Exercise - Set down exact lines only, from the line with "Task: Toggle grid display in status bar" through the last line of the material below, with every picture left out.
○ ○ ○ ○
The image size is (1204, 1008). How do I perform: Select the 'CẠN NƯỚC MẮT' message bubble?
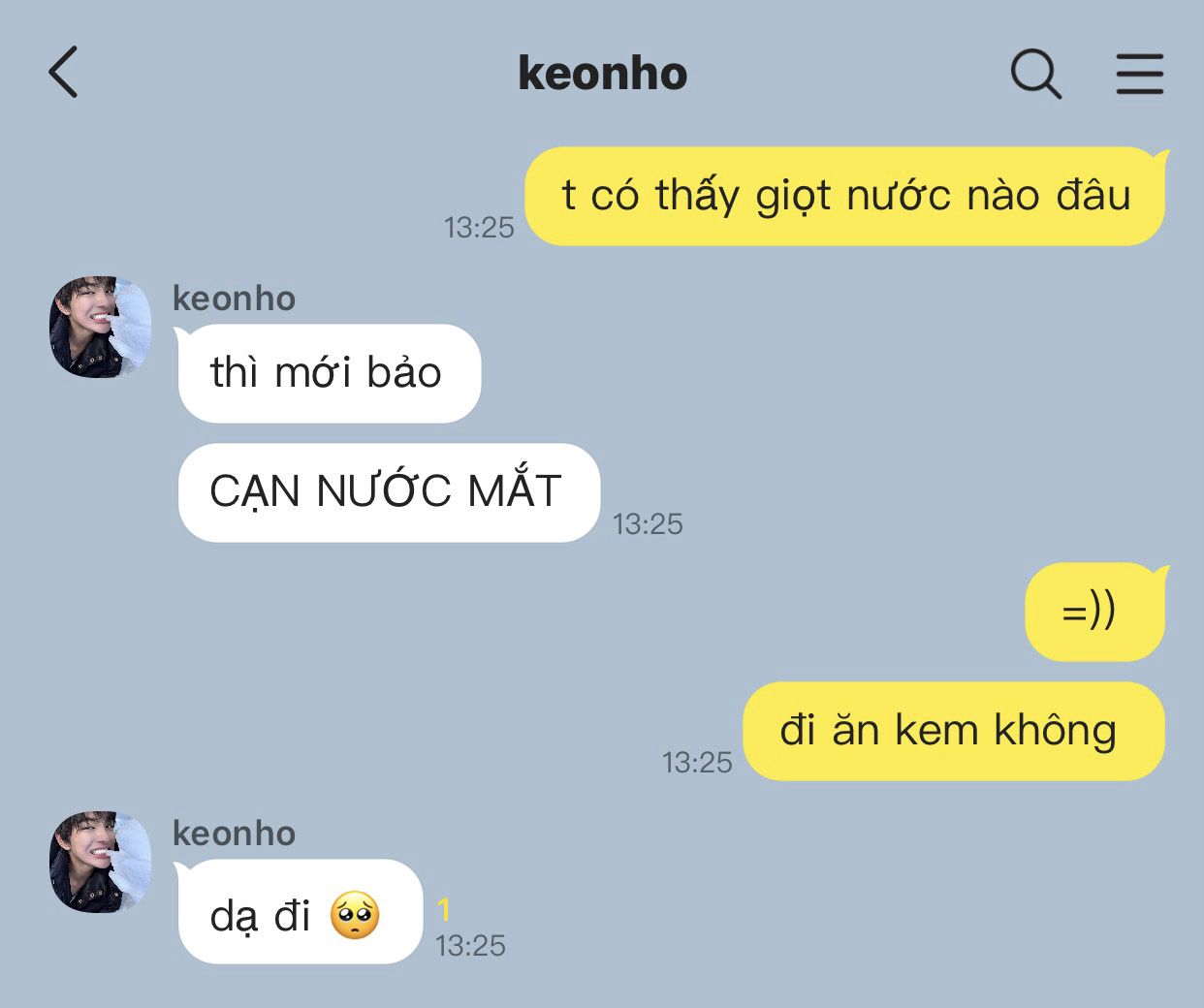click(389, 492)
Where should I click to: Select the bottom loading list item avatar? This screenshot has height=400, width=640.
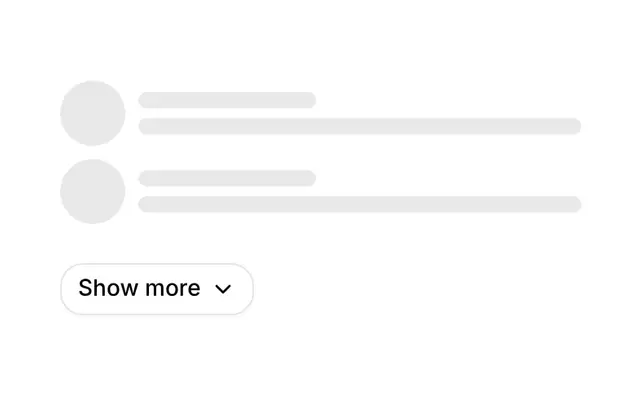(x=93, y=191)
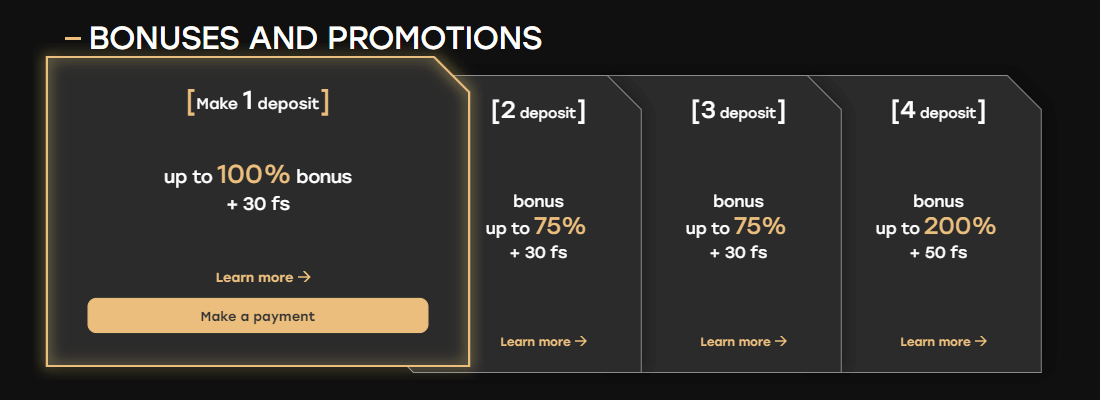
Task: Click arrow icon in 3 deposit card
Action: click(x=781, y=342)
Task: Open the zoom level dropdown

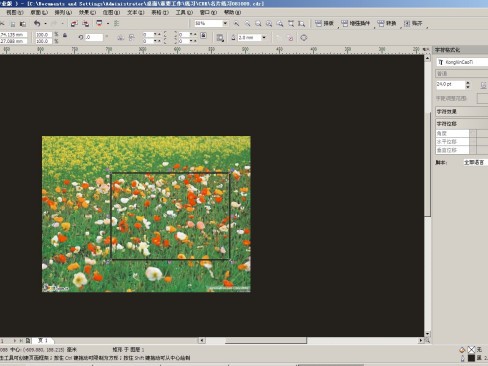Action: [x=225, y=23]
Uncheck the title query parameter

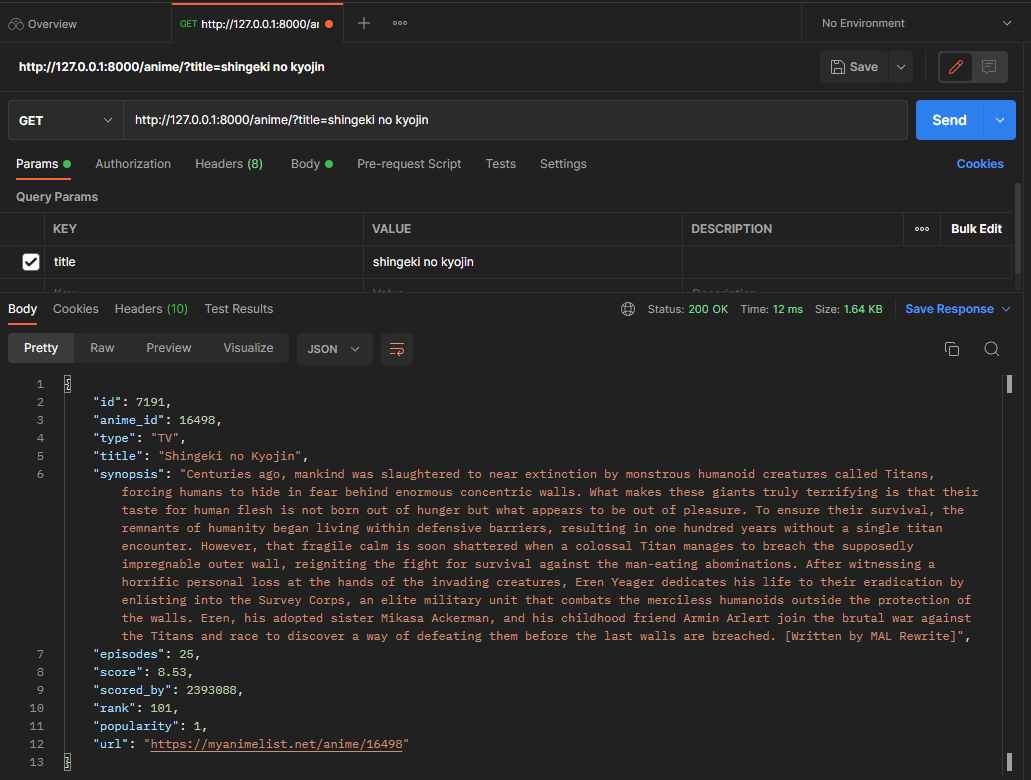31,261
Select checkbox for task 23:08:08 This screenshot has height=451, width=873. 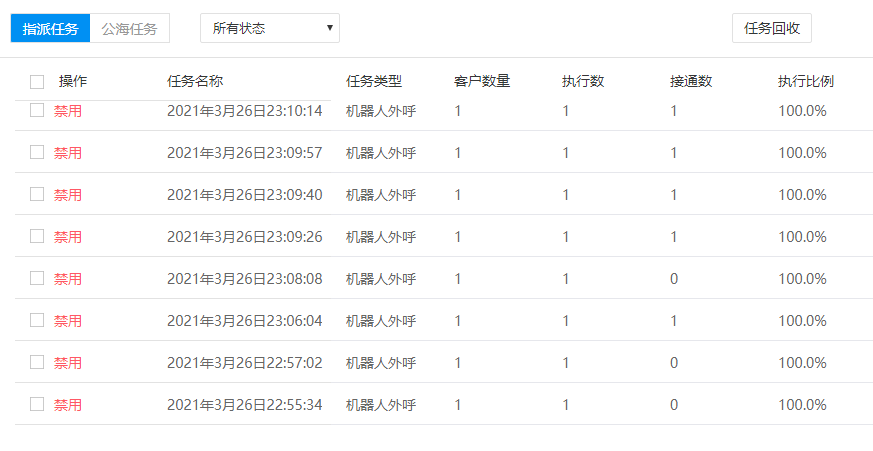37,278
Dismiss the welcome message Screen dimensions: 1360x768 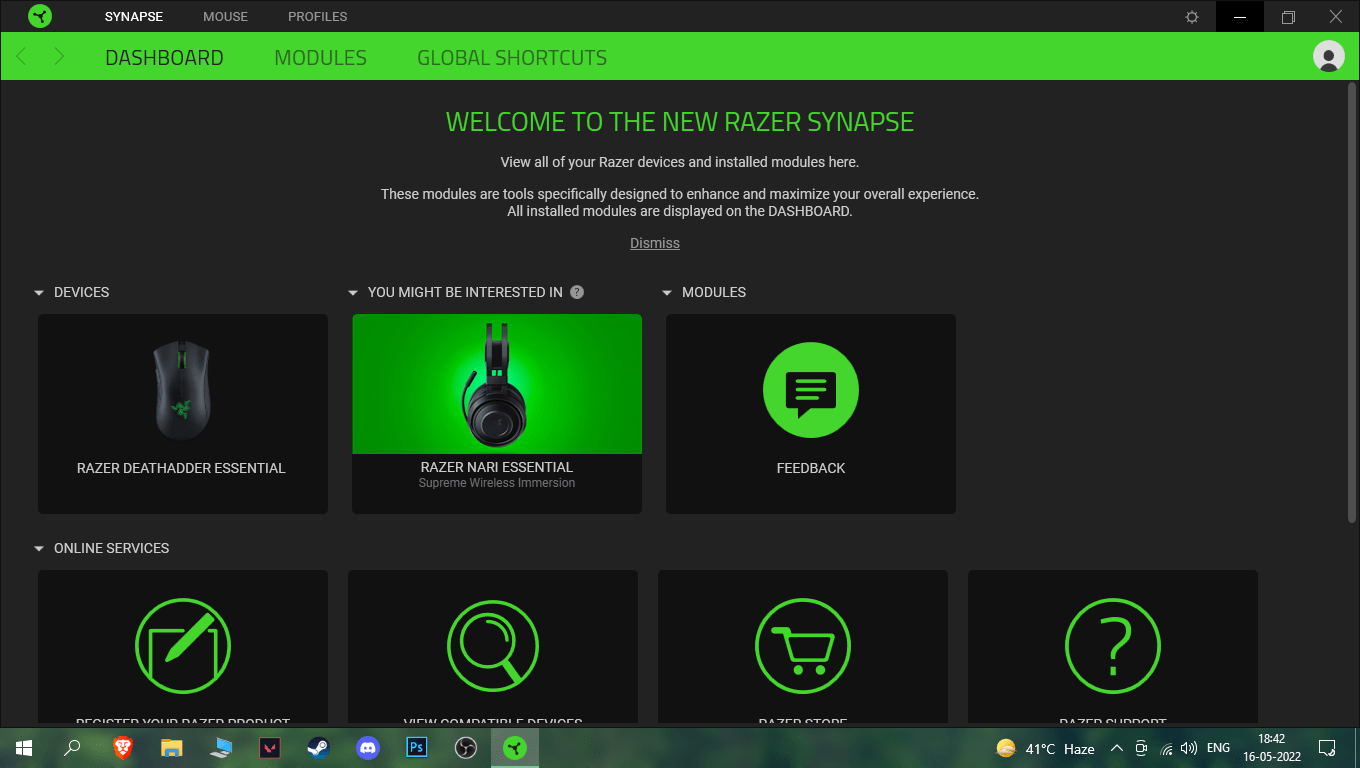coord(654,243)
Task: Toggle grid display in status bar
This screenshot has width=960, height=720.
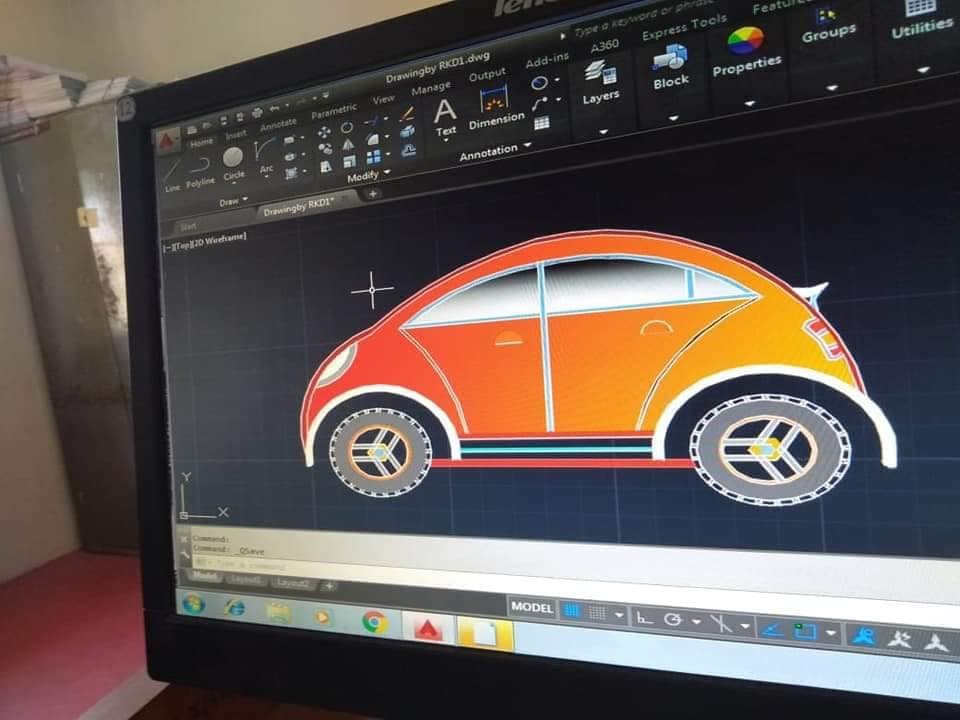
○ ○ ○ ○
Completed task -
Task: Toggle grid display in status bar
This screenshot has width=960, height=720.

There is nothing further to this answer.